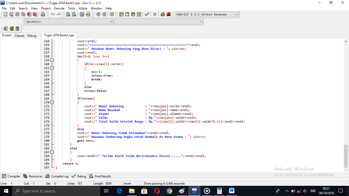Viewport: 349px width, 196px height.
Task: Compile the project using the Compile icon
Action: click(121, 14)
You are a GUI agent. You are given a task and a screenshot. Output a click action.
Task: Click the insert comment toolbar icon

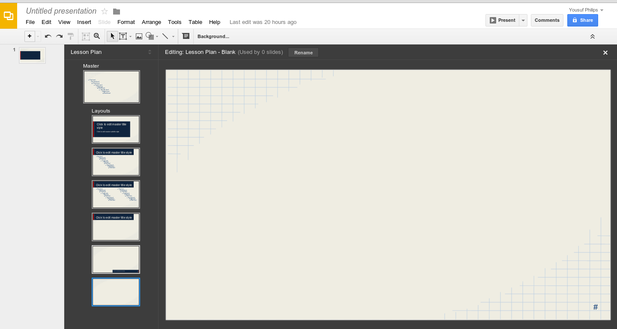tap(186, 36)
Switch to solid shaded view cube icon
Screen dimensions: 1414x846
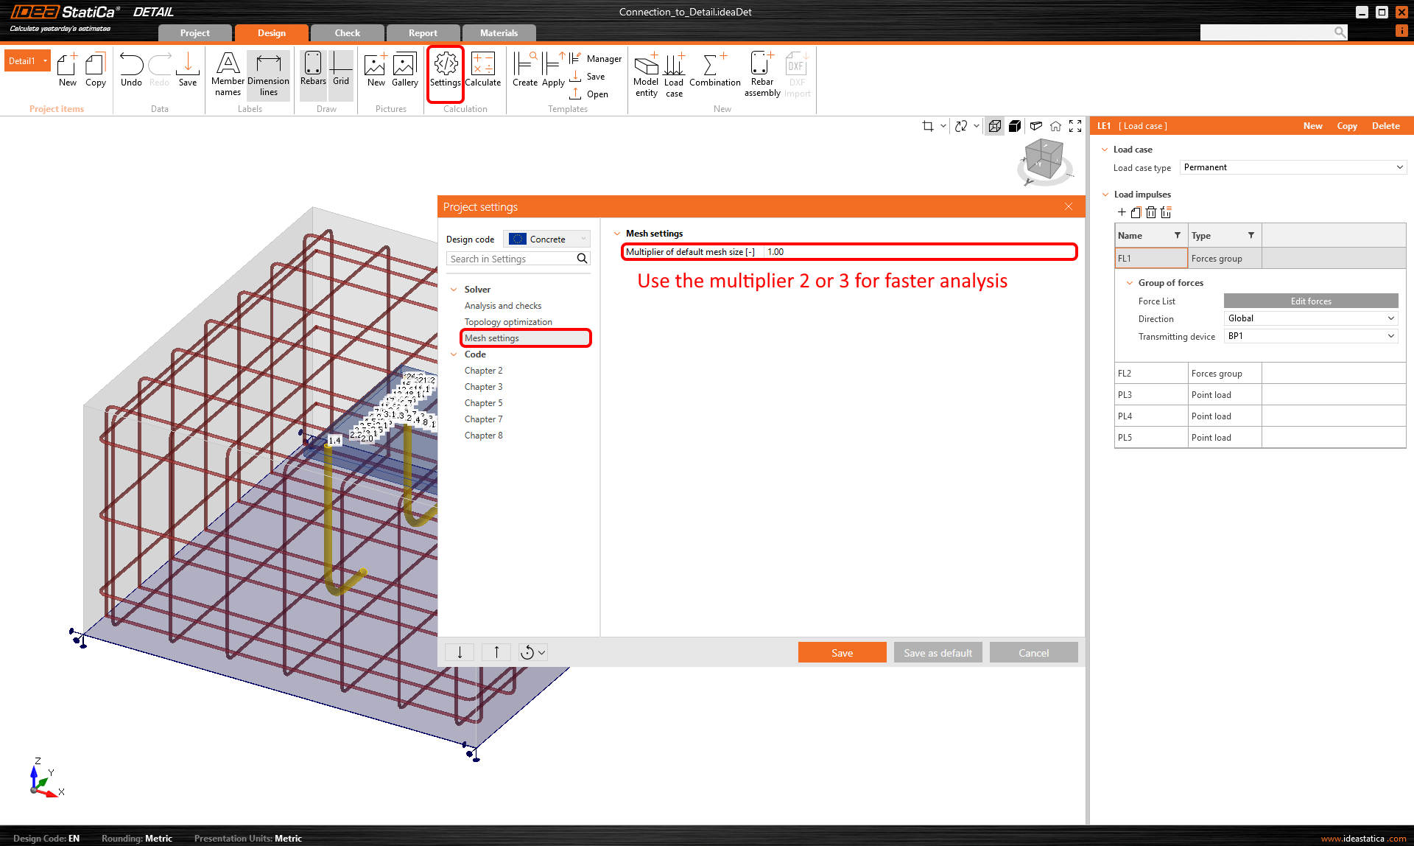coord(1015,126)
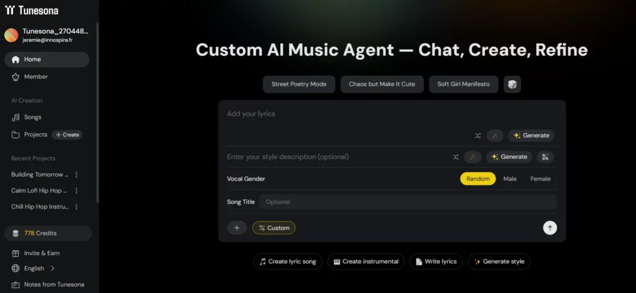
Task: Go to the Member page
Action: (35, 77)
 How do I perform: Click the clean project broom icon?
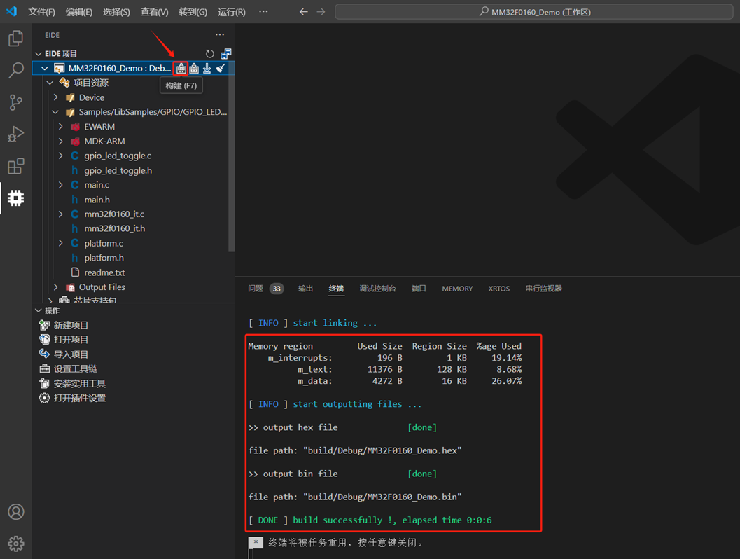click(x=221, y=68)
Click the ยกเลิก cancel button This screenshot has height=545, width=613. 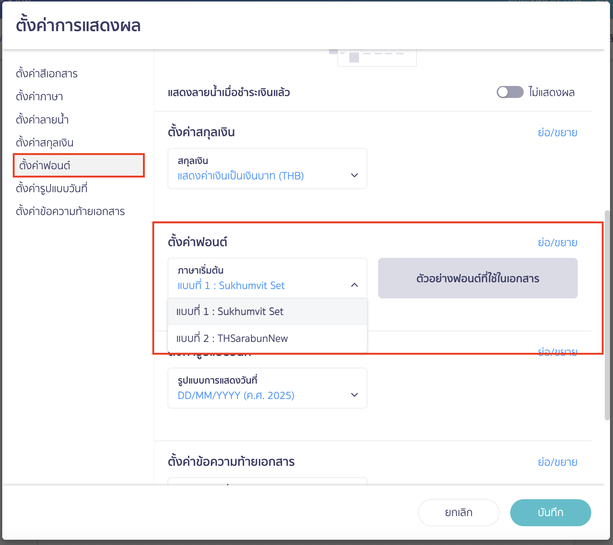[x=458, y=513]
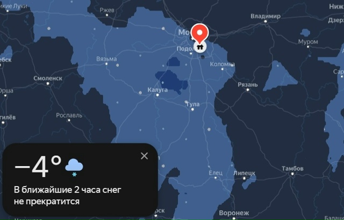Click the Владимир city label
Viewport: 344px width, 220px height.
[266, 16]
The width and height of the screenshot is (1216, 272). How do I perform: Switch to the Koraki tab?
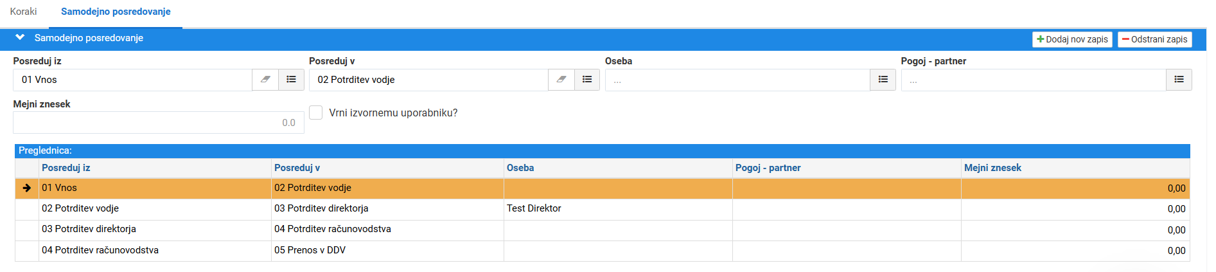(24, 12)
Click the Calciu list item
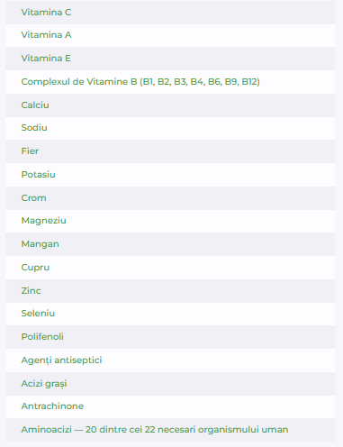343x447 pixels. pos(170,105)
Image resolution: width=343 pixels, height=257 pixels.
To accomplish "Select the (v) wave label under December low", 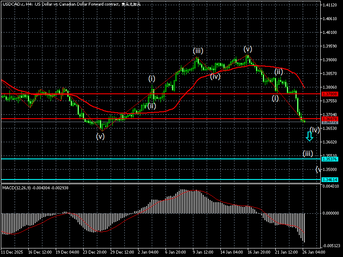I will pos(100,136).
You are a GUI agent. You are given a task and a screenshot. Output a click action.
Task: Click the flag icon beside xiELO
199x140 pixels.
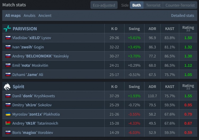click(x=8, y=38)
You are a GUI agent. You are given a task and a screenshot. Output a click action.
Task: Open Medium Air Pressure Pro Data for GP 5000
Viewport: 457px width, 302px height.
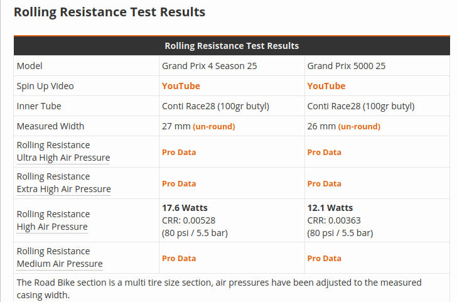tap(324, 258)
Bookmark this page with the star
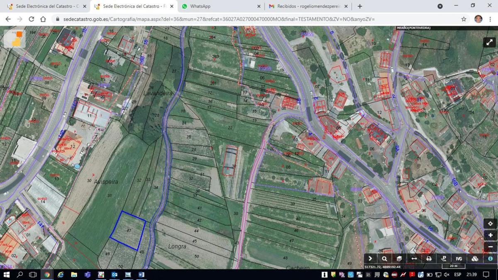The height and width of the screenshot is (280, 498). [x=464, y=19]
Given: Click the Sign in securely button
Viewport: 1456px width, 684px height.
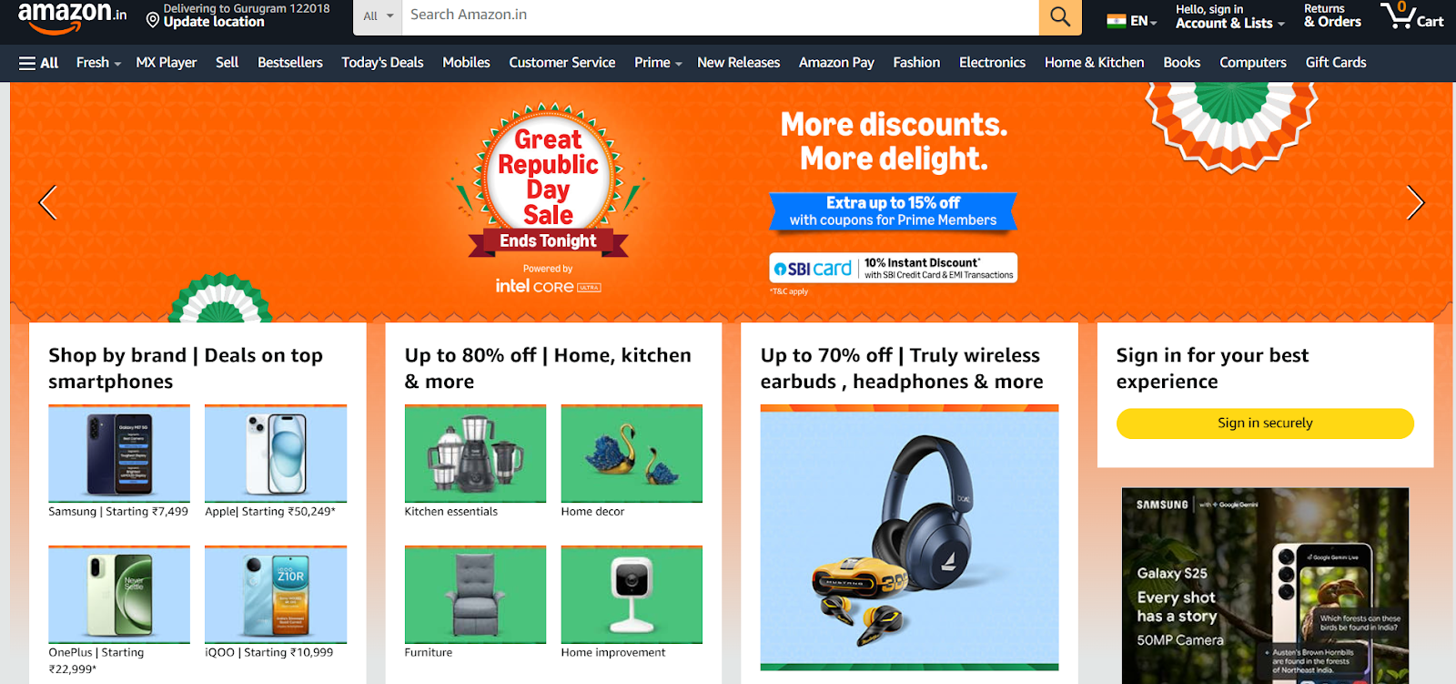Looking at the screenshot, I should [1265, 424].
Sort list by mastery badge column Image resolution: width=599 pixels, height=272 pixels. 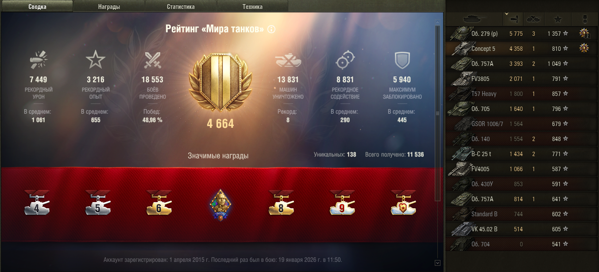click(584, 19)
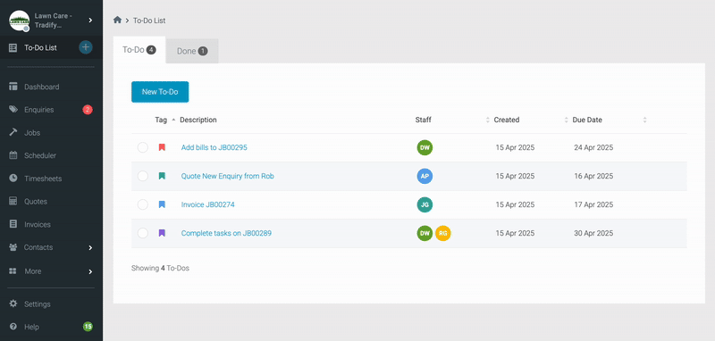Click the home breadcrumb icon
The width and height of the screenshot is (715, 341).
[117, 20]
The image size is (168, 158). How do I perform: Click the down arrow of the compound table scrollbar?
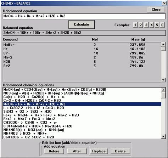pyautogui.click(x=163, y=80)
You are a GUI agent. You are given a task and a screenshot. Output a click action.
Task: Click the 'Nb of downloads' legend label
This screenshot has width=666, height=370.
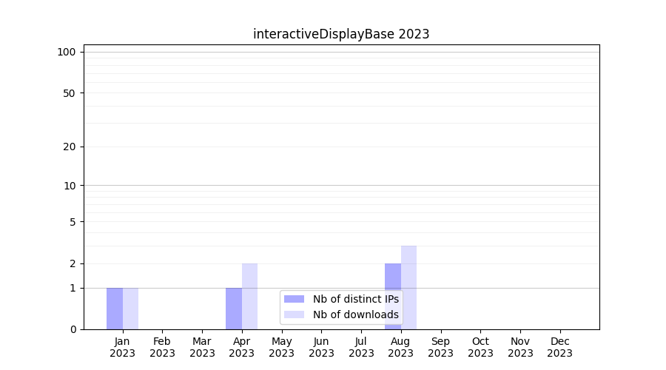(x=355, y=315)
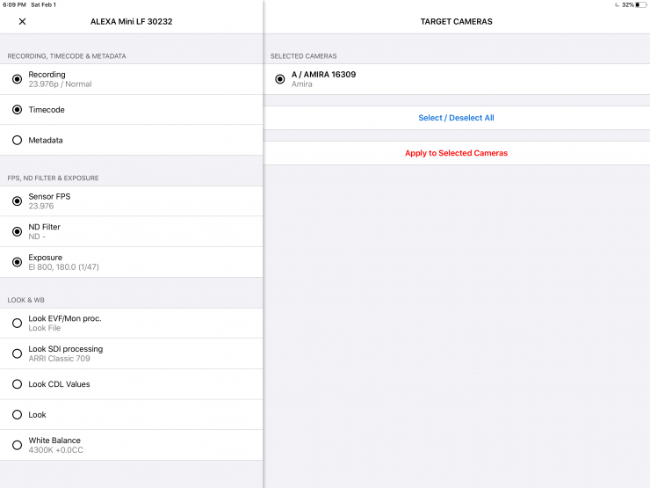Deselect camera A / AMIRA 16309
The image size is (650, 488).
tap(280, 79)
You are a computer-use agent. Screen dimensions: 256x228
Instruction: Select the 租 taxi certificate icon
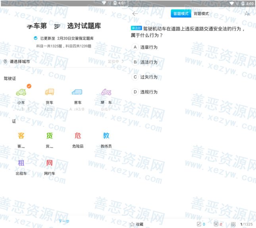pyautogui.click(x=21, y=163)
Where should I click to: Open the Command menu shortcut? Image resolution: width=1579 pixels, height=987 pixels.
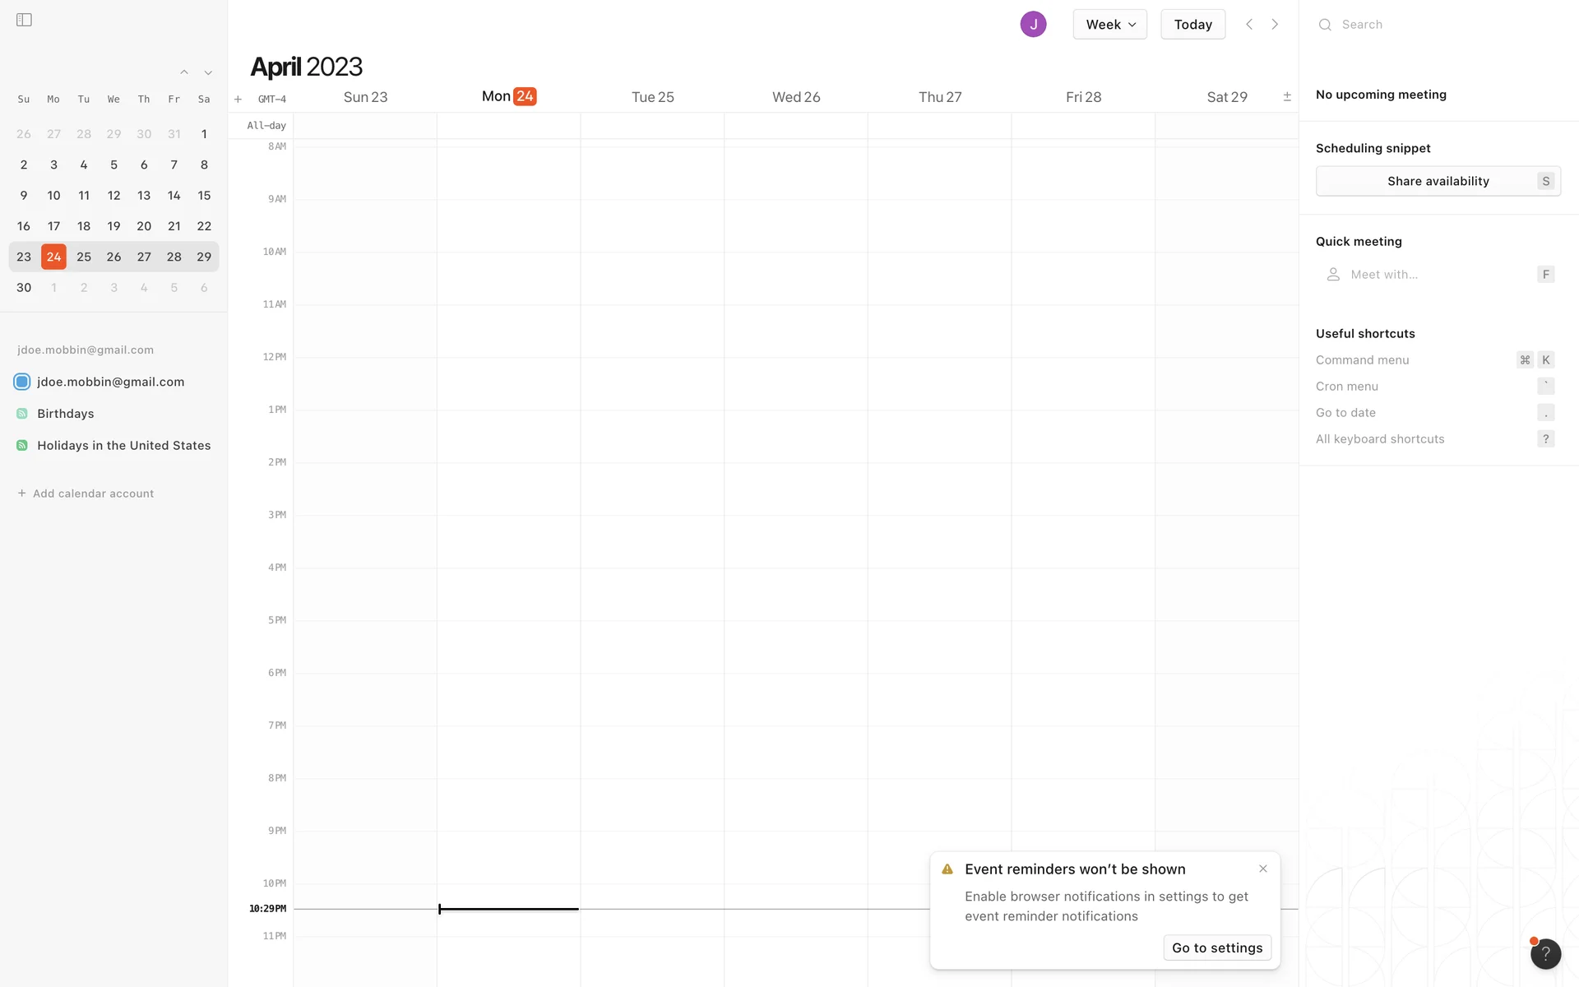coord(1362,360)
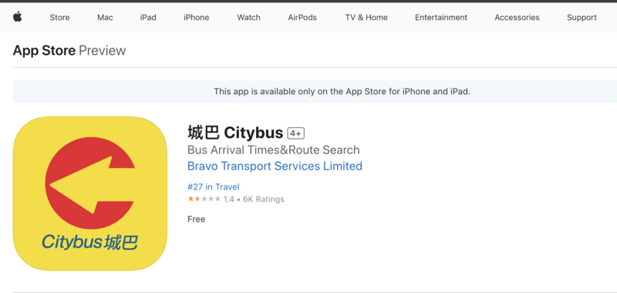617x293 pixels.
Task: Open Bravo Transport Services Limited developer link
Action: (x=275, y=166)
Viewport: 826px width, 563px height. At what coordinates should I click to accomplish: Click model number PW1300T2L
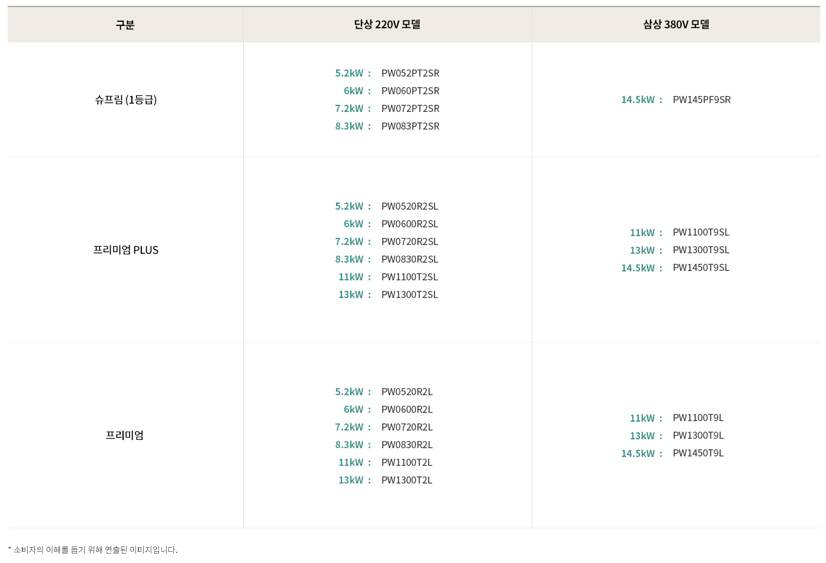(x=406, y=480)
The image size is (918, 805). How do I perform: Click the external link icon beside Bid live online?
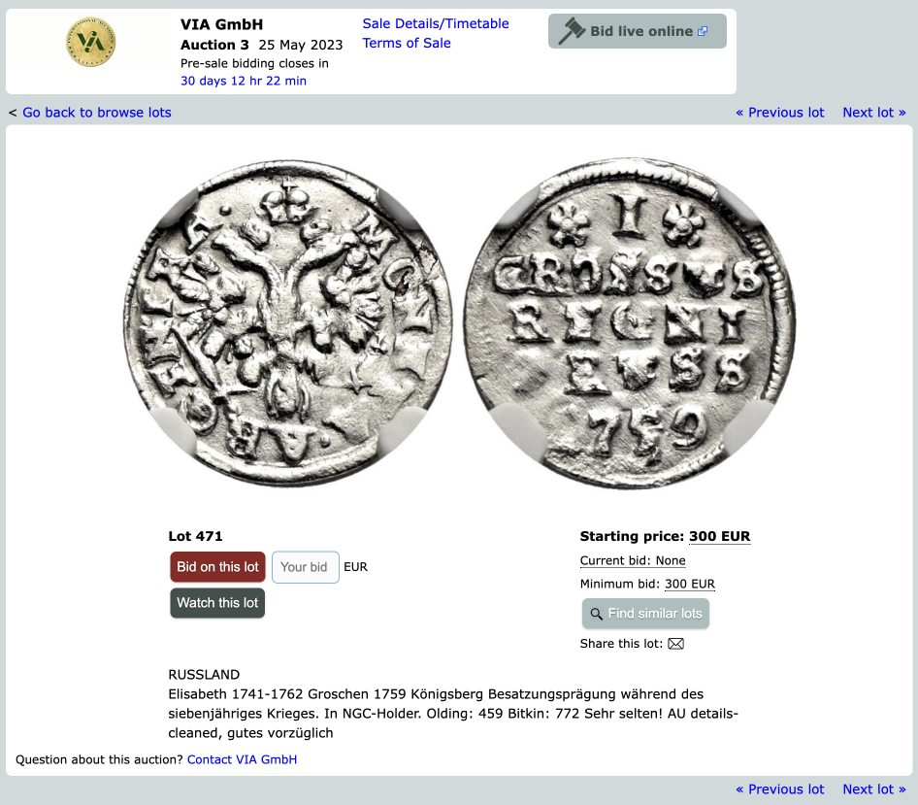click(703, 31)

+ + + + +

## Written task
Rewrite the rows above, from the start through the line containing "Action: (35, 77)", with "comment" replaced by "note" and nothing else changed, and omit the pictures.

## Answer in full
Viewport: 349px width, 196px height.
Task: Compile the project using the Compile icon
Action: click(121, 14)
You are a GUI agent. You are given a task and a screenshot. Output a click action.
Task: Click the insert note toolbar icon

tap(186, 36)
Switch to solid shaded view cube icon
Screen dimensions: 1414x846
coord(1015,126)
Task: Go to the Member page
Action: (35, 77)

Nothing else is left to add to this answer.